The signal at a fixed time point after D-luciferin injection was closely correlated with the peak signal, irrespective of the time point used for analysis, apparently justifying the single-point imaging strategy. However, the signal at 5 min tended to be lower than the peak signal at low signal levels, which was attributable to the predominant discrepancy early after cell inoculation. A possible systematic discrepancy between the signal at a fixed time point and the peak signal should be considered, despite the high correlation between them. A high correlation does not necessarily guarantee exchangeability.

Since the time course of bioluminescence after D-luciferin injection changes with days after tumor cell inoculation and since the changes affect the observations of the tumor growth, sequential imaging for each measurement appears to be desirable. If the single-point imaging strategy is adopted to improve the throughput of the measurements, the possible effect of the changes in peak time on quantitative analysis should be considered. We recommend evaluating the relationship between the time course of signals after D-luciferin injection and the number of days after cell inoculation in preliminary experiments using a small number of animals.
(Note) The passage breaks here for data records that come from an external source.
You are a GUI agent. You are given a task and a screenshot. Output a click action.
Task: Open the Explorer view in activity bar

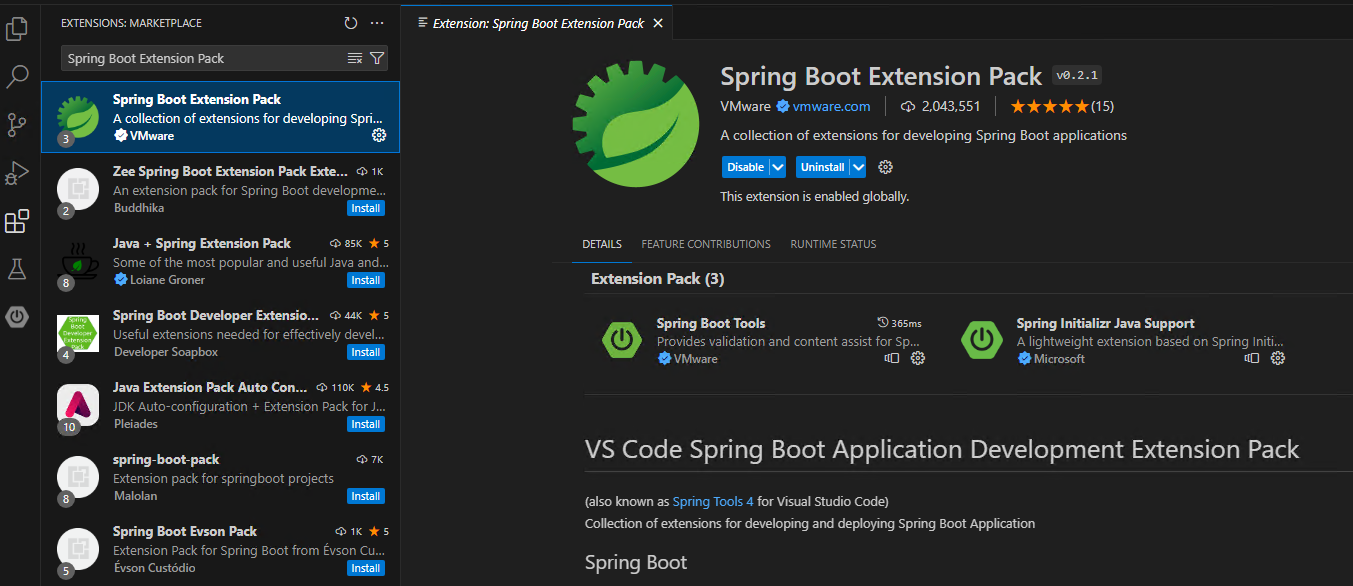coord(17,29)
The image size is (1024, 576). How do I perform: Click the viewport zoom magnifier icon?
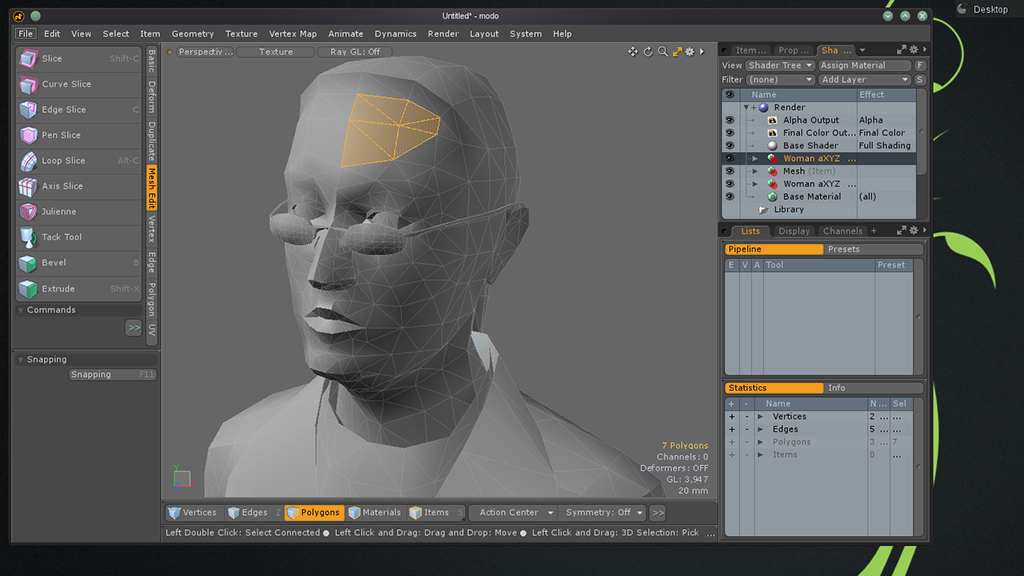[x=662, y=52]
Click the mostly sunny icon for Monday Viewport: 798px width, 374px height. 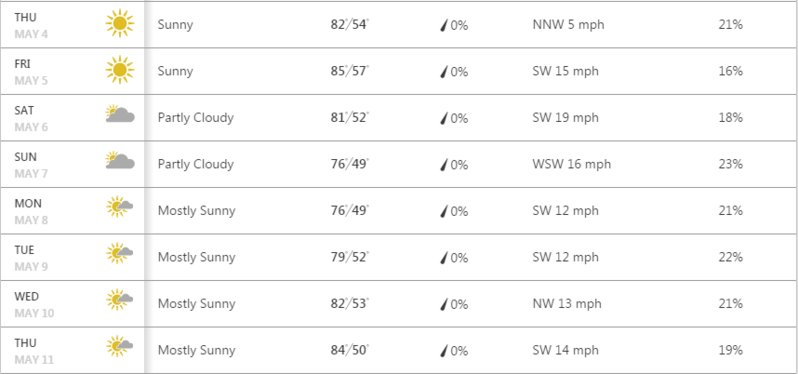point(120,207)
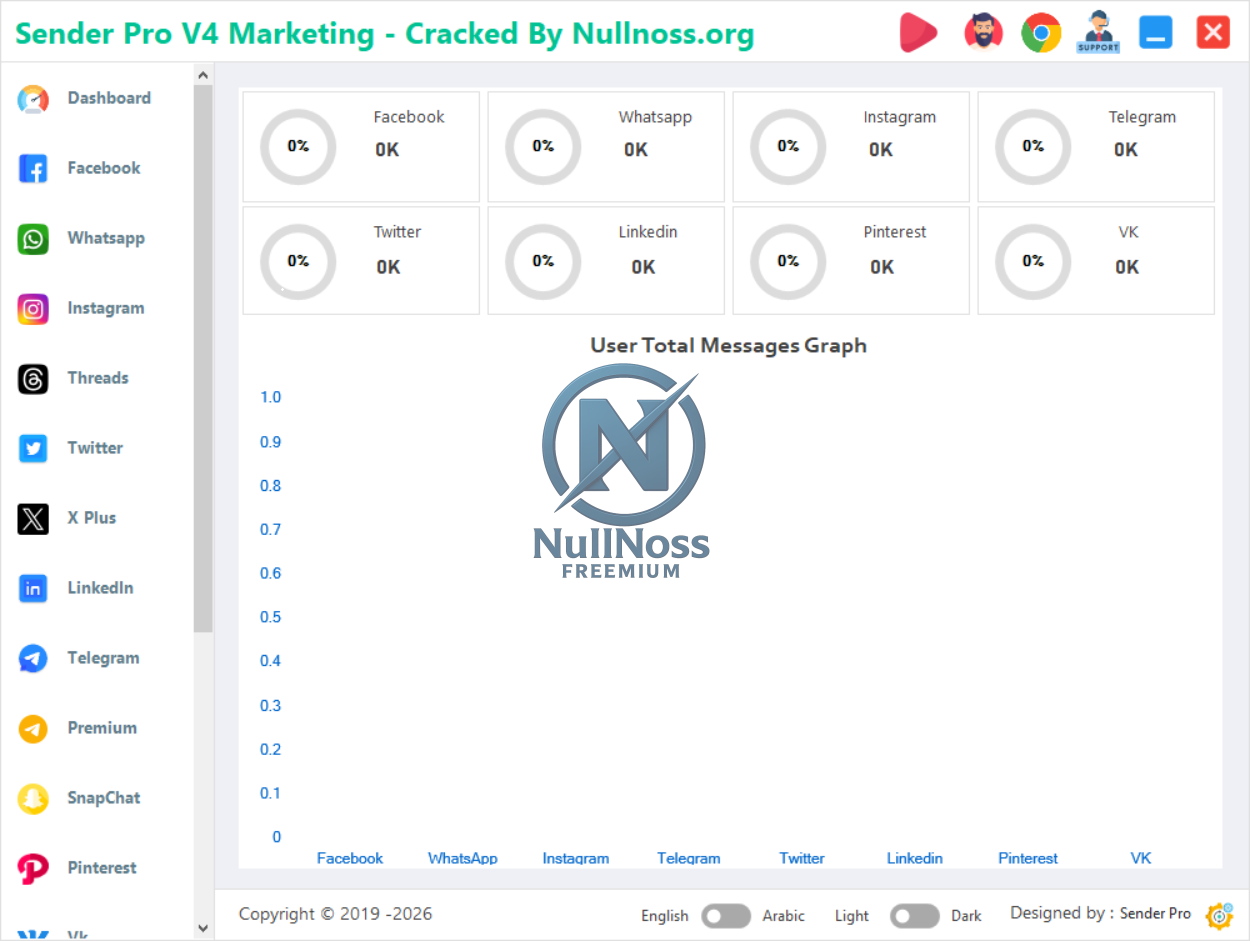Click the sidebar scrollbar down arrow
The width and height of the screenshot is (1250, 941).
coord(202,929)
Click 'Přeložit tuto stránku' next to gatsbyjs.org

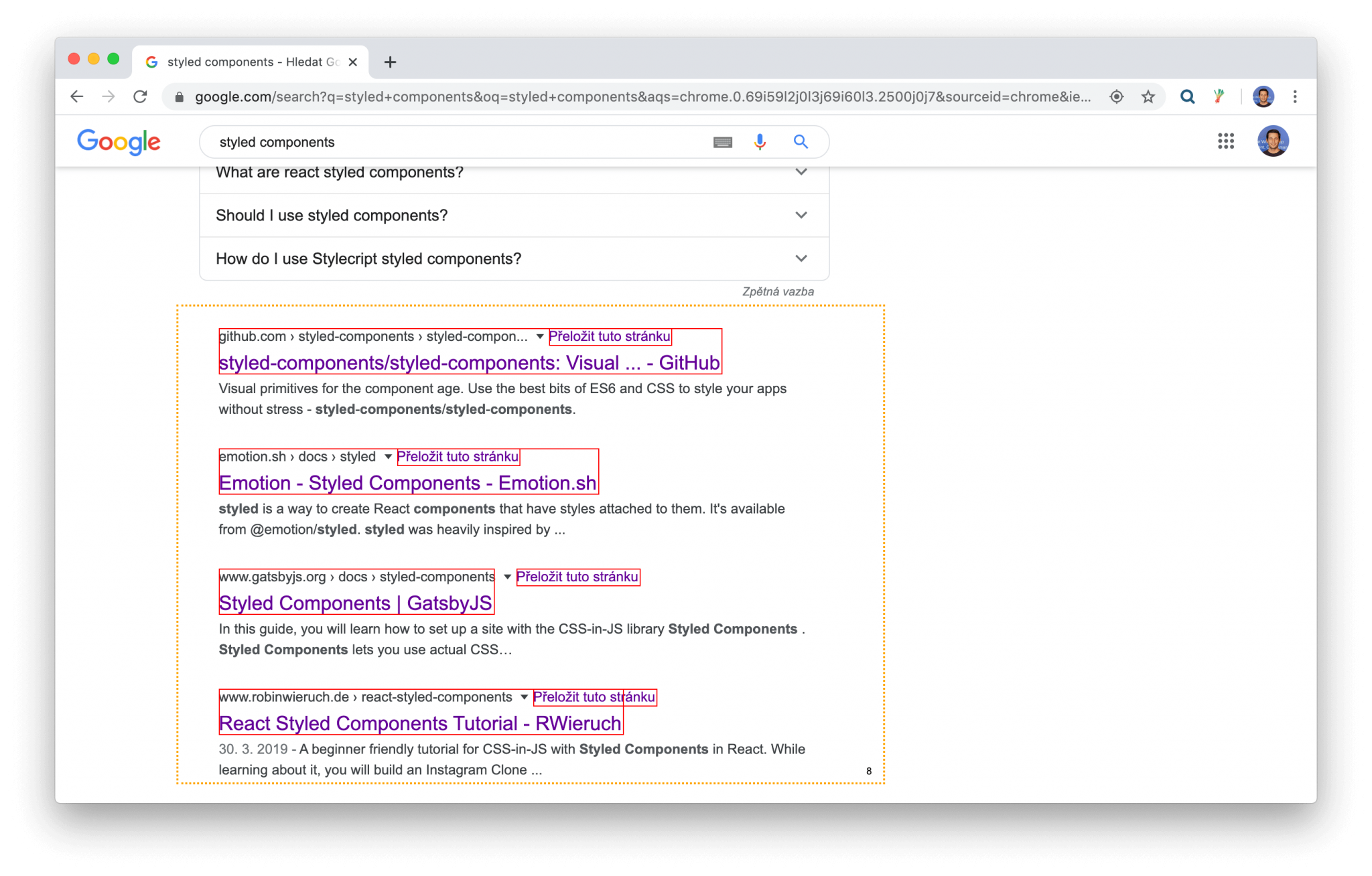577,577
The signal early after D-luciferin injection appears to be greatly affected by tumor blood flow. The peak signal is obtained at a time point when the delivery of D-luciferin is attained sufficiently, and it presumably reflects the luciferase activity relatively faithfully. The ratio of the signal at an early time point to the peak signal may serve as an indicator of tumor blood flow. Dynamic contrast-enhanced magnetic resonance imaging (MRI) allows the assessment of tumor blood flow; however, the assessment requires an MRI system, which is much more expensive than a system for BLI. In addition, because of the limited sensitivity to contrast materials, evaluating blood supply to small tumors by using dynamic contrast-enhanced MRI is difficult. The excellent sensitivity of BLI may be especially useful for assessing blood flow in small tumors. The delayed peak and the low normalized signal at 5 min observed in this study appear to imply insufficient vascularization of the tumor early after cell inoculation. Such prematurity may affect not only the quantitative analysis of in vivo BLI, but also the phenotype and therapeutic response of the tumor. One may use tumors for experiments after the tumors and their vasculature are established, and the peak time and normalized signal at 5 min reach plateaus. The evaluation of blood supply using sequential BLI may aid in characterizing tumor models.

In summary, the time course of bioluminescence signals after D-luciferin injection varies over days after cell inoculation in mice bearing subcutaneous tumors, and such variation should be considered when determining the imaging protocol and the method of quantitative analysis. Although the signal at a predetermined, fixed time point after D-luciferin injection is correlated with the peak signal, the time point used for analysis affects the correlation and the estimates of tumor growth. The time course after D-luciferin injection may provide an indicator of tumor blood flow and contribute to the assessment of tumor model animals.

Conflicts of Interest

The authors declare that they have no conflicts of interest.

Acknowledgment

This paper was supported in part by a Grant-in-Aid for Scientific Research from the Ministry of Education, Culture, Sports, Science, and Technology of Japan.